What is the user experience going to be?
Seeing plugin repositories that are well-maintained without a huge backlog of ignored PRs that discourage them from contributing.
Are there breaking changes to the User Experience?
Nope.
Why should it be built? Any reason not to?
It should be built because automation already exists to create the PRs; they can be auto-merged by a bot with appropriate powers to do so, when all dependencies are met.

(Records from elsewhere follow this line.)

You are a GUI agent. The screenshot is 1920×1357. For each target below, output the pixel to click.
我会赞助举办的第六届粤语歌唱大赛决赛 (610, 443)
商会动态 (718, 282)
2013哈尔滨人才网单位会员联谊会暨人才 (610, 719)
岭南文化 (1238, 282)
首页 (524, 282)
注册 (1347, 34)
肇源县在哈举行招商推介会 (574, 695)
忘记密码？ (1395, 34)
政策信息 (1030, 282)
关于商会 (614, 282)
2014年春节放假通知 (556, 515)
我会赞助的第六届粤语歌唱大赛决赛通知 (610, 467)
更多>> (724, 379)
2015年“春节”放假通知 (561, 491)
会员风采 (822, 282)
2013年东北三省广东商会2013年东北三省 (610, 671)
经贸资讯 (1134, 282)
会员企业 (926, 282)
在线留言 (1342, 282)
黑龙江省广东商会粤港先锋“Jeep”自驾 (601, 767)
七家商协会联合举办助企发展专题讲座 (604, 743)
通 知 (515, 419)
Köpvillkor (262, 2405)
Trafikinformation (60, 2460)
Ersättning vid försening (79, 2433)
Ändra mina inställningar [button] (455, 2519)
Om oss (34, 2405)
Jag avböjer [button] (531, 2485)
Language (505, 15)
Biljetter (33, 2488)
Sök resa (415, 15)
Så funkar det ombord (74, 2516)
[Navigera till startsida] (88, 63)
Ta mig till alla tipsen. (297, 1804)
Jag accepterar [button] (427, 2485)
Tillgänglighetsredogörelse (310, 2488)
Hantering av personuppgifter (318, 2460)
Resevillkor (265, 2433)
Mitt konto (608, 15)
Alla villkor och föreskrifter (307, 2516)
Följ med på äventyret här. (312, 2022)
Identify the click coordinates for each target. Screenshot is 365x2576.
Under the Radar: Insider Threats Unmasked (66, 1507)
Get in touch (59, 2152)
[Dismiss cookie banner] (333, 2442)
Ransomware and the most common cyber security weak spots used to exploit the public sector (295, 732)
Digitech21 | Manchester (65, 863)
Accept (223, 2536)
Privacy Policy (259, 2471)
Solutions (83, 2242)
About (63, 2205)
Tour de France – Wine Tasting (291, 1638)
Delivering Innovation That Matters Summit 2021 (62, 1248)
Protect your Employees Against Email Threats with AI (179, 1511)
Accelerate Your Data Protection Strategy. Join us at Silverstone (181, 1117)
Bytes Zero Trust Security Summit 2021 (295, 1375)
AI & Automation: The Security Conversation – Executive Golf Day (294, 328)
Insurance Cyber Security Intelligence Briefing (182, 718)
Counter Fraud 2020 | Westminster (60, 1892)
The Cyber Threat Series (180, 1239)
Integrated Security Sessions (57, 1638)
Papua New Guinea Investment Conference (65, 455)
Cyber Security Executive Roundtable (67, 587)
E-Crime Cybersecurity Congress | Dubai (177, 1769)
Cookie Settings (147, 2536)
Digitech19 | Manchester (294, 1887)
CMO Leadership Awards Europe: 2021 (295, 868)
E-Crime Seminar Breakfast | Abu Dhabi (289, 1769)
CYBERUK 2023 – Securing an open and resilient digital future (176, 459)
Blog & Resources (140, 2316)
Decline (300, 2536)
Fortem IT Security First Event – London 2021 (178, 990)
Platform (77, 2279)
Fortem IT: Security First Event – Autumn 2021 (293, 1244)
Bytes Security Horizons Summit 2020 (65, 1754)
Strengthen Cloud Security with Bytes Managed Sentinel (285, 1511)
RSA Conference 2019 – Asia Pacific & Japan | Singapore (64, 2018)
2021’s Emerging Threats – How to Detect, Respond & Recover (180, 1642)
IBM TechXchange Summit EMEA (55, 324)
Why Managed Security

It should be built to save the time and effort of maintainers to do the same. In particular, GitHub action retries expire after 30 days, requiring a minute or so of effort to re-try a version bump PR after a month of upstream repos ignoring it... or similar effort to search and identify whether it's able to be merged. It's a distraction and complete waste of developer time.
What will it take to execute?
Whatever automation creates the PRs can be given the power to merge them if CI checks are gren.
Any remaining open questions?
Why don't we just require maintainers to do this? Actually, we do, in Release Checklists, which specify merging these version bumps as part of the checklist. There are 453 open Release Checklist issues and while 3.0.0 and 2.17.0 are a couple hundred of those, there are far more than that.